- **PROBLEM STATEMENT**: Each line from the one that contains "Open the Event Log panel" to the end of the material must be set down exactly, and no line before it.

- **INPUT RECORDS**:
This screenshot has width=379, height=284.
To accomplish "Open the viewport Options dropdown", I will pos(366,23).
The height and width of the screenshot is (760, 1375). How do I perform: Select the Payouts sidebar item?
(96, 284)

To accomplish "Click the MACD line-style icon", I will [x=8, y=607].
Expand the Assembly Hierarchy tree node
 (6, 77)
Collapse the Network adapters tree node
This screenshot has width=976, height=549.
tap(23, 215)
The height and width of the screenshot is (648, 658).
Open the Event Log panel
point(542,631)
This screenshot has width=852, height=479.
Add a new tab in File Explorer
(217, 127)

- **SOLUTION TO THIS EXERCISE**:
Open the Event Log panel
point(542,631)
This screenshot has width=852, height=479.
Add a new tab in File Explorer
(217, 127)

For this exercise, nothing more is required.